Below are additional follow-up questions
What if the error distribution is heavily skewed or has long tails?
Heavily skewed or heavy-tailed error distributions can undermine the normality assumption traditionally used for inference. Even though OLS coefficients remain unbiased as long as the expectation of the error term is zero and the regressors are exogenous, the usual confidence intervals and hypothesis tests assume (at least in finite-sample derivations) that errors are normally distributed. If the error distribution has large tails, a few extreme points can have a disproportionate influence on the standard error estimates. In small samples, this can lead to inaccurate p-values and confidence intervals.
One practical approach is to use robust standard errors, which relax the assumption of normally distributed (and homoscedastic) errors. Another approach is to transform the dependent variable (for instance, using a log transform if positive-valued and highly skewed). If transformations fail to mitigate long-tailed behavior, alternative modeling approaches such as quantile regression or robust regression (for example, Huber or Tukey M-estimators) might be more appropriate.
A subtle issue arises when you have zero or negative values in the dependent variable that prevent a straightforward log transform. In such cases, one might consider more flexible transformations (Box-Cox, Yeo-Johnson) or specialized models (e.g., Gamma or Poisson regression if the data structure supports it). However, each transformation changes the interpretation of the regression coefficients, so the modeler must interpret results carefully.
How do outliers or high leverage points affect OLS?
Outliers are extreme data points in the target space (y-direction), whereas high leverage points are data points in the feature space (X-direction) that can strongly influence the regression fit. OLS is known to be sensitive to both because it minimizes squared residuals, and a single outlier can shift the regression line significantly.
A critical pitfall occurs when high leverage points coincide with outliers in the target. In such a scenario, one or two data points can dominate the parameter estimates, leading to unstable or misleading models. Detecting these points often involves:
Examining residual plots and leverage statistics (such as hat-values).
Calculating influence metrics like Cook’s distance or DFBETAS.
If an outlier is deemed to be valid data and not a data-entry error, the modeler might consider robust regression methods such as RANSAC or M-estimators that reduce the influence of points with large residuals. One real-world challenge is deciding which data points to exclude (if any). Removing legitimate but extreme observations can bias the model to a narrower range of typical cases, so the decision requires domain knowledge.
How does partial confounding or omitted variables that are only weakly correlated with the included features affect OLS?
Omitted variable bias arises if there is a variable that (1) significantly influences the target and (2) is correlated with the included features. Even if that omitted variable is only weakly correlated with the included features, there can still be some degree of bias in the parameter estimates.
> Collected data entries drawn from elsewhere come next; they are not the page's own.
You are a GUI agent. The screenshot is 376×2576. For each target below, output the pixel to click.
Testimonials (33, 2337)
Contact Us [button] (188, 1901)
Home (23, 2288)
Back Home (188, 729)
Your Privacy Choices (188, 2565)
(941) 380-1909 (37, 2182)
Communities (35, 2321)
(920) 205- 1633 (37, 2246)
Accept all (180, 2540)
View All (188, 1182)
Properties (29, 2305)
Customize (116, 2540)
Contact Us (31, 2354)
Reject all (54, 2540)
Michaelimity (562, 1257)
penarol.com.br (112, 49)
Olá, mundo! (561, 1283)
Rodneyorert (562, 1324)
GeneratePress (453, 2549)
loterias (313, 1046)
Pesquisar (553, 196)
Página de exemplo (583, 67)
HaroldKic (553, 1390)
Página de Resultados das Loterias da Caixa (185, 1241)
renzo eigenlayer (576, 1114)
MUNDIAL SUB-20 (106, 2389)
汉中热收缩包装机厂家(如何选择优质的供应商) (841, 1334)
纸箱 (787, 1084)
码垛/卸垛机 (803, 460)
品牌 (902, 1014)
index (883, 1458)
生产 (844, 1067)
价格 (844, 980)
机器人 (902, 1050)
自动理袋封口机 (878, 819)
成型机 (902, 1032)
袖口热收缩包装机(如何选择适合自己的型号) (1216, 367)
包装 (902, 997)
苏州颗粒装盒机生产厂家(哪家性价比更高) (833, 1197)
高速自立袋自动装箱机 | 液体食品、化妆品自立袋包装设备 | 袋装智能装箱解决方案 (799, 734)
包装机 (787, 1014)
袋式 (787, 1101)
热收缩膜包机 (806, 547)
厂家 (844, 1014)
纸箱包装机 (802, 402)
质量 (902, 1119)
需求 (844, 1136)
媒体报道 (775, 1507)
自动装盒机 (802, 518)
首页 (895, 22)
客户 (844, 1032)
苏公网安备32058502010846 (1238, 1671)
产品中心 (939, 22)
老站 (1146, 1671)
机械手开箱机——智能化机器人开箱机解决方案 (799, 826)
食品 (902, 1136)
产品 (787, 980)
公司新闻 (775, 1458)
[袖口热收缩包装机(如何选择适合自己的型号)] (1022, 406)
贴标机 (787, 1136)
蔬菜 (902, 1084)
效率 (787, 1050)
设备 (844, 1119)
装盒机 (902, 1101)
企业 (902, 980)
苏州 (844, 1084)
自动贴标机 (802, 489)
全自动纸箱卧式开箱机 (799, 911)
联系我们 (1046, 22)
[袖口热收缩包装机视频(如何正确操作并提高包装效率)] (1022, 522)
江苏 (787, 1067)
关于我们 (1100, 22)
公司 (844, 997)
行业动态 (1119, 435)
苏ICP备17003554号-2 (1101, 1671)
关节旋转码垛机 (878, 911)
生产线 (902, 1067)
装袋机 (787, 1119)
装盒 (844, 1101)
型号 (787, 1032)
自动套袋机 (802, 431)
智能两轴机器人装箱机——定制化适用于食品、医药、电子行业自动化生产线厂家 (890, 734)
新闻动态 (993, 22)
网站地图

The magnitude of the bias depends on how strong the correlation is between the omitted variable and the included variables, and how much the omitted variable itself affects the target.
A subtlety is that small but systematic correlations can accumulate if multiple potentially omitted factors are present. This situation can lead to a slow drift in estimates rather than an obvious large bias from a single omitted confounder. Detecting partial confounding usually involves domain expertise: we must hypothesize possible omitted factors and determine their relationships with existing features. In practice, collecting more data or using instrumentation (Instrumental Variables) may help mitigate the bias. Regularization alone cannot fix endogeneity issues caused by correlated omitted variables—it can only reduce variance by shrinking coefficients.
How do we handle missing data in OLS regressions?
Missing data is a frequent real-world complication that can invalidate the assumptions behind OLS if not addressed appropriately. The simplest strategy is complete-case analysis, where rows containing missing values are dropped. This approach can cause sample-size reduction and introduce bias if the data are not missing completely at random.
An alternative is imputation. Simple techniques might involve replacing missing values with the mean or median, but this can distort relationships in the data. More sophisticated methods include multiple imputation, which predicts missing values using models based on other features, and then combines regression results across multiple imputed datasets for more robust parameter estimates and valid standard errors.
Pitfalls include:
If data are missing non-randomly (for example, systematically more likely to be missing for certain populations or certain ranges of the target), none of the basic methods may fully eliminate bias.
Imputation models must be carefully specified; using naive mean-imputation without considering feature-target relationships can introduce artificial correlations or reduce the variability in the data.
When might we consider transforming the data for OLS?
Transforming the dependent variable or specific features can help correct issues like non-linearity, heteroscedasticity, or heavily skewed distributions. For example, a log transform of the target can stabilize variance if the error variance grows as the target’s magnitude increases. Polynomial or interaction terms for the features can capture non-linearities that are still “linear in the parameters.” This satisfies the linear model form but allows more flexible shapes.
A practical challenge is choosing the right transformation. Domain knowledge helps in deciding whether a log transform, square root transform, or a more general Box-Cox or Yeo-Johnson transform is appropriate. Another subtlety is that transforming the target changes how residuals are interpreted. A log transform means that residuals operate in log-space, so the back-transformed predictions need to be carefully interpreted. Overlooking this can lead to incorrect estimates of error in the original scale of y.
How does OLS handle categorical variables?
OLS can incorporate categorical variables using dummy (one-hot) encoding, turning each category into a binary indicator variable. The coefficient for each indicator reflects the shift in the response relative to a baseline category. Potential pitfalls include:
Dummy Variable Trap: If we include a separate dummy for every category and an intercept, one of the indicators becomes perfectly collinear with the others. In practice, we remove one category as a reference.
Multicollinearity: When multiple categorical variables with many levels are included, or if they correlate strongly with each other, collinearity can become severe. This can inflate standard errors of the coefficients and cause interpretational challenges.
In real-world data, especially with many categories, the dimensionality can explode, causing computational challenges and high variance in the estimates. Regularization techniques or grouping less frequent categories can alleviate some of these issues.
What do we do if the relationship is not linear in the parameters but we still want to use OLS?
If the underlying relationship involves non-linear terms of parameters themselves, classical OLS assumptions (linearity in parameters) will not hold. OLS can still handle polynomial transformations or basis expansions because these are linear in the newly defined features—even though they represent a non-linear mapping of x. However, certain functional forms, like an exponential in beta (e.g., y = exp(beta_0 + beta_1 x)), are inherently non-linear in the parameters.
In such cases, we might resort to:
Non-linear least squares, which still attempts to minimize residuals but uses more complex iterative optimization procedures.
Generalized Linear Models (GLMs), if the outcome variable follows a known distribution family and a link function is defined.
Non-parametric or semi-parametric methods (splines, kernel methods) that do not impose a strict parametric structure.
One real-world challenge is balancing model flexibility against interpretability. Higher-complexity models can overfit or become very hard to interpret unless domain knowledge confirms that a non-linear specification is appropriate.